Ya hay un sistema capaz de capturar el 99% del CO2 atmosférico. Y aun así no es suficiente

El cambio de modelo energético en el que se ha embarcado buena parte de los países industrializados persigue en gran medida reducir drásticamente la emisión de gases de efecto invernadero. Por otro lado, la implantación de las medidas propuestas por Naciones Unidas en el Acuerdo de París debería tener un efecto perceptible a medio plazo, pero en el corto plazo es necesario adoptar estrategias que sean capaces de tener un impacto inmediato en el medio ambiente.

Esta es la coyuntura en la que las tecnologías de captura del dióxido de carbono atmosférico están adquiriendo una enorme relevancia debido a su capacidad de actuar con rapidez y de una forma claramente perceptible. Sin embargo, las soluciones de captura disponibles hasta ahora tenían un margen de mejora importante tanto desde el punto de vista de su eficiencia como si nos ceñimos a la velocidad a la que son capaces de procesar los gases.

En la frase anterior he utilizado el verbo en pasado por una razón: acaba de ver la luz un nuevo sistema de captura del dióxido de carbono atmosférico que tiene una eficiencia del 99%, y que, según sus creadores, procesa el aire al menos el doble de rápido que las soluciones de captura más avanzadas que están disponibles actualmente. Suena de maravilla, y no cabe duda de que disponer de una herramienta así debería marcar la diferencia en nuestro esfuerzo para paliar la emergencia climática, pero tenemos motivos de peso para no dejarnos llevar por el entusiasmo.

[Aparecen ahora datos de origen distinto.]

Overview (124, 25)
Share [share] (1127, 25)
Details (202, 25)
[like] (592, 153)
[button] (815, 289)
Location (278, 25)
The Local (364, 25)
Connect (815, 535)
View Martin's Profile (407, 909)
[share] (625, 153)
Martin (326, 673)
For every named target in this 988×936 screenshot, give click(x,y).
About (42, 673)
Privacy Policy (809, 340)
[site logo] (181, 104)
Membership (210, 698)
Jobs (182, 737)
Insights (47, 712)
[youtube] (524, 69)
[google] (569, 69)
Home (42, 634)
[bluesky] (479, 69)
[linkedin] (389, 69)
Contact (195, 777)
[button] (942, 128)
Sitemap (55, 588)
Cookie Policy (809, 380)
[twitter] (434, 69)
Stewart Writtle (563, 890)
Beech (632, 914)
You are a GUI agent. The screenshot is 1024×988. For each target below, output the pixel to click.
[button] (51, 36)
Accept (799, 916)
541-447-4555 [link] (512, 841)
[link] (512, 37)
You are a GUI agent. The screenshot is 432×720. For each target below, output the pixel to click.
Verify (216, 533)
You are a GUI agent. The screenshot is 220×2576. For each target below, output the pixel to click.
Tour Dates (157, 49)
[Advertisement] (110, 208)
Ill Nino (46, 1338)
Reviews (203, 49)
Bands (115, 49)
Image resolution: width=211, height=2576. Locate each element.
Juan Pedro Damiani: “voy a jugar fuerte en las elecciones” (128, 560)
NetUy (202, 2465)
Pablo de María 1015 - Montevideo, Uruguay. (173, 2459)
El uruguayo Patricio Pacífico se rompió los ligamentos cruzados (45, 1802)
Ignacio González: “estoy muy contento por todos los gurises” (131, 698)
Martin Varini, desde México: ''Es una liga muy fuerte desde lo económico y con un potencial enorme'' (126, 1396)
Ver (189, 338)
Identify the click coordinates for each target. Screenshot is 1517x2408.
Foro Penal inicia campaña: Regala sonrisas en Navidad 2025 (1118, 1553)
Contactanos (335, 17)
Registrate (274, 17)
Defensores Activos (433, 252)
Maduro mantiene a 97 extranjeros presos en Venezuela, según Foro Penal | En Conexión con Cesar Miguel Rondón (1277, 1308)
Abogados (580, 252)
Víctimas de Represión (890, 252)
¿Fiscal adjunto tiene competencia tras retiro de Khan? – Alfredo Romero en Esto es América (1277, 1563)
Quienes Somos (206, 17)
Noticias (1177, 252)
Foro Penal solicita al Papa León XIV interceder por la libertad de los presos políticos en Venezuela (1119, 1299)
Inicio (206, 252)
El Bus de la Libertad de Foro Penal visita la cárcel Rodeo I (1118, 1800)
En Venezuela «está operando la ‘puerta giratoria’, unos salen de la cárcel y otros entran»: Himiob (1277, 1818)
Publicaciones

Tenemos la solución: ahora el gran reto es desplegarla a gran escala

Los sistemas de captura de dióxido de carbono disponibles apuestan por una enorme variedad de estrategias para llevar a cabo su cometido, pero ninguno de ellos nos entrega una eficiencia tan alta como la solución que proponen los investigadores de la Universidad Metropolitana de Tokio. Este hallazgo, al igual que muchas otras grandes innovaciones, se presentó de forma imprevista mientras estudiaban unos compuestos químicos orgánicos conocidos como aminas.

El artículo científico que han publicado en la revista de la Sociedad Americana de Química refleja que el compuesto IPDA (esta sigla procede de su designación química) es capaz de retener más del 99% del dióxido de carbono presente en el aire. Además, actúa con una capacidad de filtrado de 201 milimoles de dióxido de carbono por hora y mol de compuesto, por lo que consigue retirar este gas contaminante, y esta característica también es muy importante, al doble de velocidad que las demás soluciones de captura de CO₂.

El compuesto que proponen estos investigadores japoneses es capaz de retener más del 99% del dióxido de carbono presente en el aire

Todo lo que hemos visto hasta ahora es extraordinariamente prometedor, pero, a pesar de lo atractivo que sobre el papel es este sistema de captura de CO₂, hay varios desafíos que no podemos pasar por alto. Uno de ellos requiere idear qué podemos hacer con el dióxido de carbono atmosférico que ha sido filtrado. Es posible acumularlo tanto en estado sólido como en forma gaseosa, pero lo ideal es encontrar la manera de reutilizarlo sin que ejerza un impacto negativo en el medio ambiente.

Esta imagen describe cómo el aire atmosférico con una baja concentración de CO₂ atraviesa una solución acuosa de IPDA que consigue retener la mayor parte de este gas. A continuación el CO₂ reacciona y pasa a estado sólido para ser almacenado o reutilizado.

El otro gran reto es si cabe mucho más difícil de atajar, y nos exige encontrar la forma de desplegar tanto esta como otras tecnologías de captura de CO₂ a gran escala. Según Our World in Data actualmente la actividad humana es la responsable del vertido en la atmósfera de más de 35 000 millones de toneladas de CO₂ cada año, y las plantas de captura más avanzadas y eficientes son capaces de filtrar hasta 4000 toneladas de CO₂ al año.

La actividad humana es la responsable del vertido en la atmósfera de más de 35 000 millones de toneladas de CO₂ cada año

Es evidente que la cantidad de instalaciones de este tipo que sería necesario desplegar por todo el planeta para impedir la acumulación de este gas de efecto invernadero posiblemente sería inviable desde un punto de vista económico. Aun así, no debemos perder de vista que la captura del dióxido de carbono es solo uno de los ingredientes de la receta que tenemos a nuestro alcance para luchar contra la emisión de gases de efecto invernadero. Y dadas las circunstancias disponer de una solución tan eficiente y rápida como la que proponen estos investigadores japoneses es una gran noticia. Todo suma, y su propuesta puede sumar mucho.